• **Problem details**: Place each nonblank line of the material below into a Markdown table with two columns, "Row" and "Line", numbering the rows in order.

• **Supplied material**:
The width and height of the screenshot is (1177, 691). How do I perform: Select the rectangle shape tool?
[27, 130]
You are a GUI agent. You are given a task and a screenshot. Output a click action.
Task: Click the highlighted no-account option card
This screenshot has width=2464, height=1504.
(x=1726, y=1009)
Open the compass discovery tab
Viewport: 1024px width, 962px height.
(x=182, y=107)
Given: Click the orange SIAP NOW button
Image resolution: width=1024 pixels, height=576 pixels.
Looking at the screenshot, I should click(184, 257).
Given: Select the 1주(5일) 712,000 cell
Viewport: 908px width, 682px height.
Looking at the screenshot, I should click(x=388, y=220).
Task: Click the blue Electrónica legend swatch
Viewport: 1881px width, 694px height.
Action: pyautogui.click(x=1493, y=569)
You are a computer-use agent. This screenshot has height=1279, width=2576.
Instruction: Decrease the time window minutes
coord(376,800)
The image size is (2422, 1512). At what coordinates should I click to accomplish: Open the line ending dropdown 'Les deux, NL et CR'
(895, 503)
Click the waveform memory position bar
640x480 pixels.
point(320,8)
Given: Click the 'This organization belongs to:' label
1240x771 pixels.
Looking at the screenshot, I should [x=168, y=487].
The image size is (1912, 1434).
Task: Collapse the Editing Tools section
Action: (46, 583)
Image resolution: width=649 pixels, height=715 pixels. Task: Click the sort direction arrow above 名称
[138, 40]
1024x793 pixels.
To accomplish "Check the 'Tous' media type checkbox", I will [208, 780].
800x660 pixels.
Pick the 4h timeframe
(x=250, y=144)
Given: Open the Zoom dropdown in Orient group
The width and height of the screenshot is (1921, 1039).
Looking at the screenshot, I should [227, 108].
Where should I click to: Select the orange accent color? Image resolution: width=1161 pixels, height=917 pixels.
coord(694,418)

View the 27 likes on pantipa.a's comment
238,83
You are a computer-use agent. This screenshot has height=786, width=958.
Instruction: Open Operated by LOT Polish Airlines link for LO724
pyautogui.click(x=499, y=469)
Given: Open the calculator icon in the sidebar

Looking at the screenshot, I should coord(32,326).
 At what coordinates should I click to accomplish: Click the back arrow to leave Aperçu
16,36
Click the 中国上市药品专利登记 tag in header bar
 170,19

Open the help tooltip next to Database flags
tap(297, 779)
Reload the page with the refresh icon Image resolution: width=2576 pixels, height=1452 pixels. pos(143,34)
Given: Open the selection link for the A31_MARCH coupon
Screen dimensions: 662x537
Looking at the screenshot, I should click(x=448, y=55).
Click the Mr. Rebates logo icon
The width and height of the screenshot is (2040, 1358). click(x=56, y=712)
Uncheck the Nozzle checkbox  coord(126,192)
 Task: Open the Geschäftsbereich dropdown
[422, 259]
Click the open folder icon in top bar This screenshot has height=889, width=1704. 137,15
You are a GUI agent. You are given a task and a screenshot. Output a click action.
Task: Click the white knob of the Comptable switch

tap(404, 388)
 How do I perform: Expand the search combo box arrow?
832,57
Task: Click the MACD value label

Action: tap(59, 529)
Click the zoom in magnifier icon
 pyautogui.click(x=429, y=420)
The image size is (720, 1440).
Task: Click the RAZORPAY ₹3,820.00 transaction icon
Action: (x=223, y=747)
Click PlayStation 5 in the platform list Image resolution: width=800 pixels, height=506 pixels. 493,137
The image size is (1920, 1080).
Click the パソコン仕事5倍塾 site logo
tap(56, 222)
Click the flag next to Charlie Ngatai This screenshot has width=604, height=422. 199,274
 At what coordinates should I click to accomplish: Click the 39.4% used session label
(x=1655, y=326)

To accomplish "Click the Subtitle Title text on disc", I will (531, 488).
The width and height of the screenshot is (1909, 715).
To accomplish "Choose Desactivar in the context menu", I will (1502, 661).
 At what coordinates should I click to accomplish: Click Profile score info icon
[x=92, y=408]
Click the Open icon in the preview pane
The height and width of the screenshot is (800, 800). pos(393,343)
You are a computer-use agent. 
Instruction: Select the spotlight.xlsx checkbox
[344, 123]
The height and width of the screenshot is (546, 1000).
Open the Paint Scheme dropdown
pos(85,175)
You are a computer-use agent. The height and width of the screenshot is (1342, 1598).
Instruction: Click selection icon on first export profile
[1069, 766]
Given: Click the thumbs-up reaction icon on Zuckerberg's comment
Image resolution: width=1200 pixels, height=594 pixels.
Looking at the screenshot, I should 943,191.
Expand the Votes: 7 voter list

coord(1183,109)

• **Expected output**:
| Row | Line |
|---|---|
| 1 | The width and height of the screenshot is (1177, 691). How do I perform: Select the rectangle shape tool? |
| 2 | [27, 130] |
| 3 | You are a GUI agent. You are given a task and a screenshot. Output a click action. |
| 4 | Task: Click the highlighted no-account option card |
| 5 | This screenshot has width=2464, height=1504. |
| 6 | (x=1726, y=1009) |
| 7 | Open the compass discovery tab |
| 8 | Viewport: 1024px width, 962px height. |
| 9 | (x=182, y=107) |
| 10 | Given: Click the orange SIAP NOW button |
| 11 | Image resolution: width=1024 pixels, height=576 pixels. |
| 12 | Looking at the screenshot, I should click(184, 257). |
| 13 | Given: Select the 1주(5일) 712,000 cell |
| 14 | Viewport: 908px width, 682px height. |
| 15 | Looking at the screenshot, I should click(x=388, y=220). |
| 16 | Task: Click the blue Electrónica legend swatch |
| 17 | Viewport: 1881px width, 694px height. |
| 18 | Action: pyautogui.click(x=1493, y=569) |
| 19 | You are a computer-use agent. This screenshot has height=1279, width=2576. |
| 20 | Instruction: Decrease the time window minutes |
| 21 | coord(376,800) |
| 22 | The image size is (2422, 1512). At what coordinates should I click to accomplish: Open the line ending dropdown 'Les deux, NL et CR' |
| 23 | (895, 503) |
| 24 | Click the waveform memory position bar |
| 25 | 640x480 pixels. |
| 26 | point(320,8) |
| 27 | Given: Click the 'This organization belongs to:' label |
| 28 | 1240x771 pixels. |
| 29 | Looking at the screenshot, I should [x=168, y=487]. |
| 30 | The image size is (1912, 1434). |
| 31 | Task: Collapse the Editing Tools section |
| 32 | Action: (46, 583) |
| 33 | Image resolution: width=649 pixels, height=715 pixels. Task: Click the sort direction arrow above 名称 |
| 34 | [138, 40] |
| 35 | 1024x793 pixels. |
| 36 | To accomplish "Check the 'Tous' media type checkbox", I will [208, 780]. |
| 37 | 800x660 pixels. |
| 38 | Pick the 4h timeframe |
| 39 | (x=250, y=144) |
| 40 | Given: Open the Zoom dropdown in Orient group |
| 41 | The width and height of the screenshot is (1921, 1039). |
| 42 | Looking at the screenshot, I should [227, 108]. |
| 43 | Where should I click to: Select the orange accent color? Image resolution: width=1161 pixels, height=917 pixels. |
| 44 | coord(694,418) |
| 45 | View the 27 likes on pantipa.a's comment |
| 46 | 238,83 |
| 47 | You are a computer-use agent. This screenshot has height=786, width=958. |
| 48 | Instruction: Open Operated by LOT Polish Airlines link for LO724 |
| 49 | pyautogui.click(x=499, y=469) |
| 50 | Given: Open the calculator icon in the sidebar |
| 51 | Looking at the screenshot, I should coord(32,326). |
| 52 |  At what coordinates should I click to accomplish: Click the back arrow to leave Aperçu |
| 53 | 16,36 |
| 54 | Click the 中国上市药品专利登记 tag in header bar |
| 55 |  170,19 |
| 56 | Open the help tooltip next to Database flags |
| 57 | tap(297, 779) |
| 58 | Reload the page with the refresh icon Image resolution: width=2576 pixels, height=1452 pixels. pos(143,34) |
| 59 | Given: Open the selection link for the A31_MARCH coupon |
| 60 | Screen dimensions: 662x537 |
| 61 | Looking at the screenshot, I should click(x=448, y=55). |
| 62 | Click the Mr. Rebates logo icon |
| 63 | The width and height of the screenshot is (2040, 1358). click(x=56, y=712) |
| 64 | Uncheck the Nozzle checkbox  coord(126,192) |
| 65 |  Task: Open the Geschäftsbereich dropdown |
| 66 | [422, 259] |
| 67 | Click the open folder icon in top bar This screenshot has height=889, width=1704. 137,15 |
| 68 | You are a GUI agent. You are given a task and a screenshot. Output a click action. |
| 69 | Task: Click the white knob of the Comptable switch |
| 70 | tap(404, 388) |
| 71 |  How do I perform: Expand the search combo box arrow? |
| 72 | 832,57 |
| 73 | Task: Click the MACD value label |
| 74 | Action: tap(59, 529) |
| 75 | Click the zoom in magnifier icon |
| 76 |  pyautogui.click(x=429, y=420) |
| 77 | The image size is (720, 1440). |
| 78 | Task: Click the RAZORPAY ₹3,820.00 transaction icon |
| 79 | Action: (x=223, y=747) |
| 80 | Click PlayStation 5 in the platform list Image resolution: width=800 pixels, height=506 pixels. 493,137 |
| 81 | The image size is (1920, 1080). |
| 82 | Click the パソコン仕事5倍塾 site logo |
| 83 | tap(56, 222) |
| 84 | Click the flag next to Charlie Ngatai This screenshot has width=604, height=422. 199,274 |
| 85 |  At what coordinates should I click to accomplish: Click the 39.4% used session label |
| 86 | (x=1655, y=326) |
| 87 | To accomplish "Click the Subtitle Title text on disc", I will (531, 488). |
| 88 | The width and height of the screenshot is (1909, 715). |
| 89 | To accomplish "Choose Desactivar in the context menu", I will (1502, 661). |
| 90 |  At what coordinates should I click to accomplish: Click Profile score info icon |
| 91 | [x=92, y=408] |
| 92 | Click the Open icon in the preview pane |
| 93 | The height and width of the screenshot is (800, 800). pos(393,343) |
| 94 | You are a computer-use agent.  |
| 95 | Instruction: Select the spotlight.xlsx checkbox |
| 96 | [344, 123] |
| 97 | The height and width of the screenshot is (546, 1000). |
| 98 | Open the Paint Scheme dropdown |
| 99 | pos(85,175) |
| 100 | You are a computer-use agent. The height and width of the screenshot is (1342, 1598). |
| 101 | Instruction: Click selection icon on first export profile |
| 102 | [1069, 766] |
| 103 | Given: Click the thumbs-up reaction icon on Zuckerberg's comment |
| 104 | Image resolution: width=1200 pixels, height=594 pixels. |
| 105 | Looking at the screenshot, I should 943,191. |
| 106 | Expand the Votes: 7 voter list |
| 107 | coord(1183,109) |